Le 21 octobre dernier à Lévis, les Agricultrices du Québec ont tenu leur gala annuel. L’organisation célèbre cette année son 30e anniversaire. Ce gala était donc très spécial. Il y avait beaucoup d’émotion, surtout pendant la présentation des lauréates des années précédentes.

Cette année encore, toutes les candidates en lice pour les grands honneurs affichent des parcours variés et impressionnants. Le jury n’a certainement pas eu la tâche facile. Je tiens à féliciter les gagnantes de cette année, c’est-à-dire Émilie Gaudreault, du Saguenay–Lac-St-Jean (catégorie Jeune agricultrice), Sylvie Lacoste, du Bas-Saint-Laurent (catégorie Agricultrice de passion), Catherine Lefebvre, de la Montérégie-Ouest (catégorie Agricultrice entrepreneure), et Martine Bourgeois, de la Montérégie-Est (catégorie Agricultrice de l’année). Toutes mes félicitations également à Suzanne Demers, du Centre-du-Québec, et à Francine Ferland, de Chaudière-Appalaches-Ouest (catégorie Agricultrices accomplies), ainsi qu’à Myriam Laplante El Haïli et Martin Ménard, de La Terre de chez nous (prix Rosaline-Ledoux).

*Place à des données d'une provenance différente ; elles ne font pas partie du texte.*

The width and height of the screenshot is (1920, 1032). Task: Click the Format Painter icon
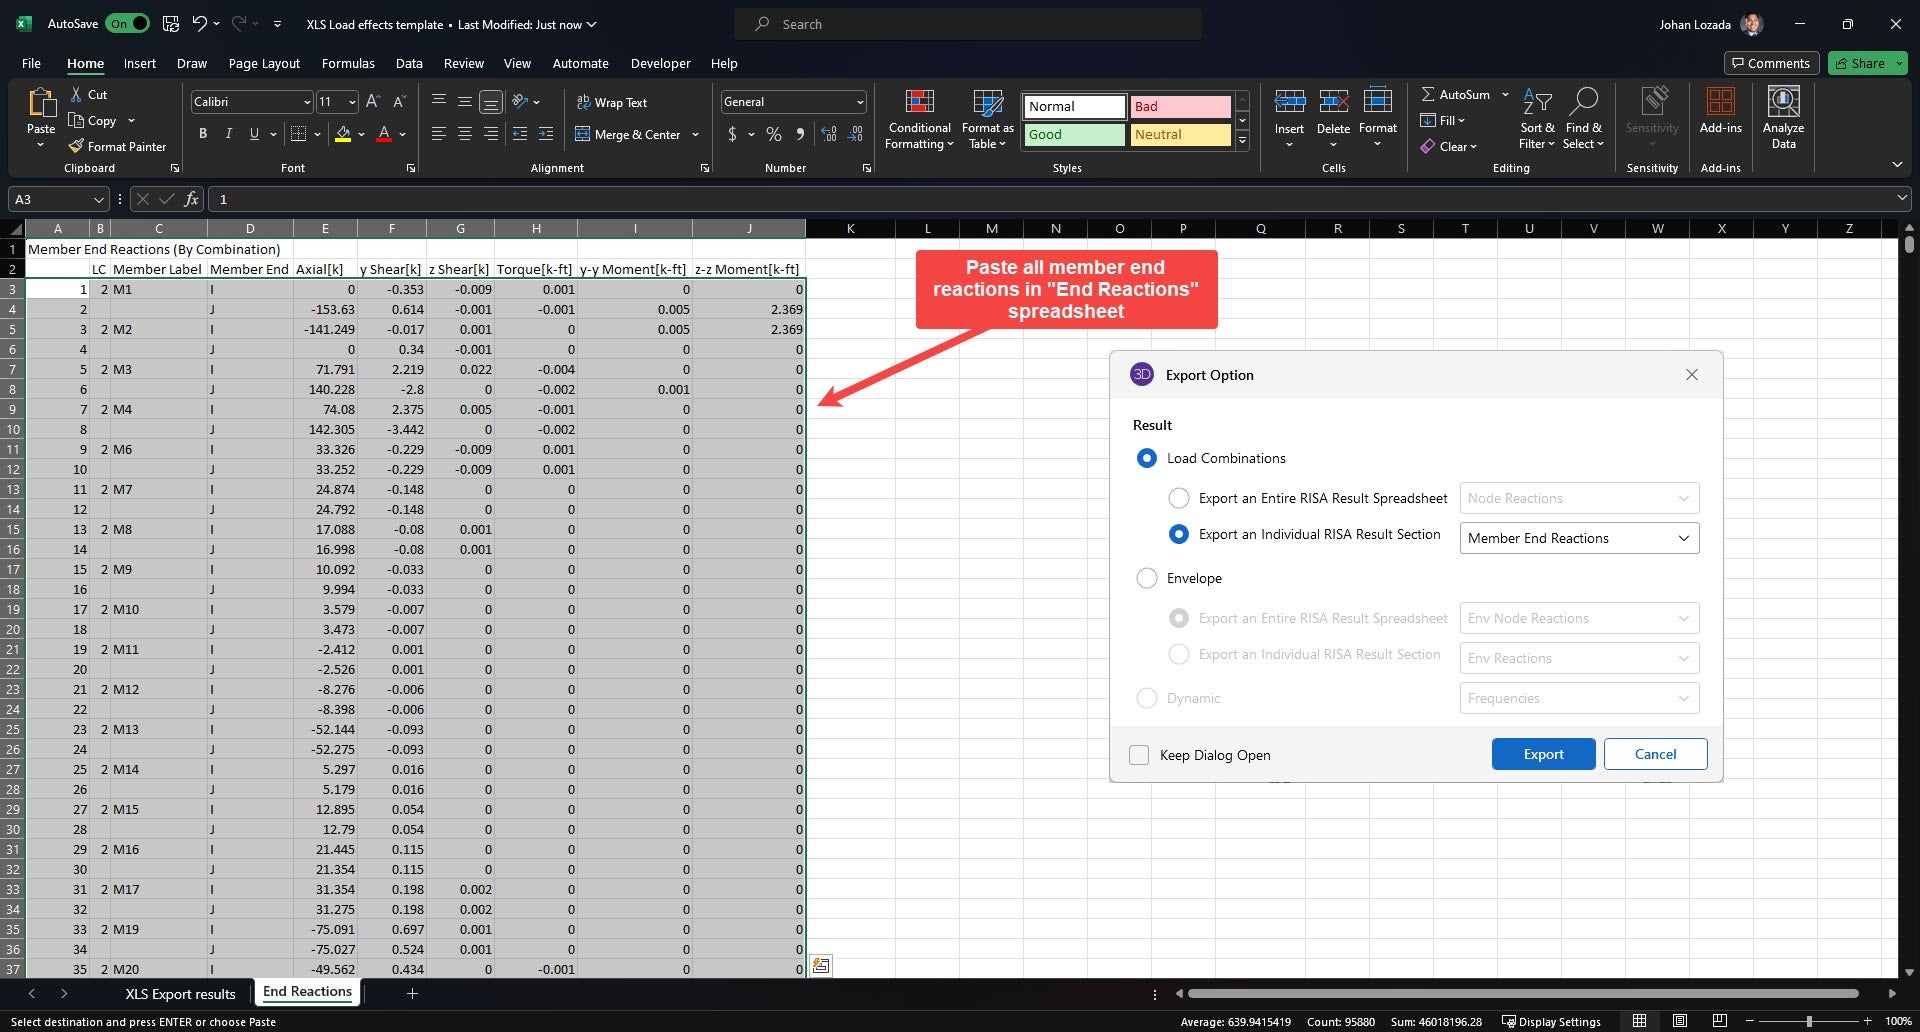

Au fil des 30 dernières années, des femmes inspirantes et passionnées ont milité au sein des Agricultrices du Québec. Cet engagement a permis des gains importants en matière d’accès à la propriété, de reconnaissance juridique et de congés parentaux. Il reste toutefois beaucoup de pain sur la planche!

Même si les femmes occupent un rôle prépondérant dans les entreprises agricoles et qu’un nombre de plus en plus important d’entre elles en sont propriétaires ou copropriétaires, leur faible nombre au sein de nos diverses instances m’interpelle.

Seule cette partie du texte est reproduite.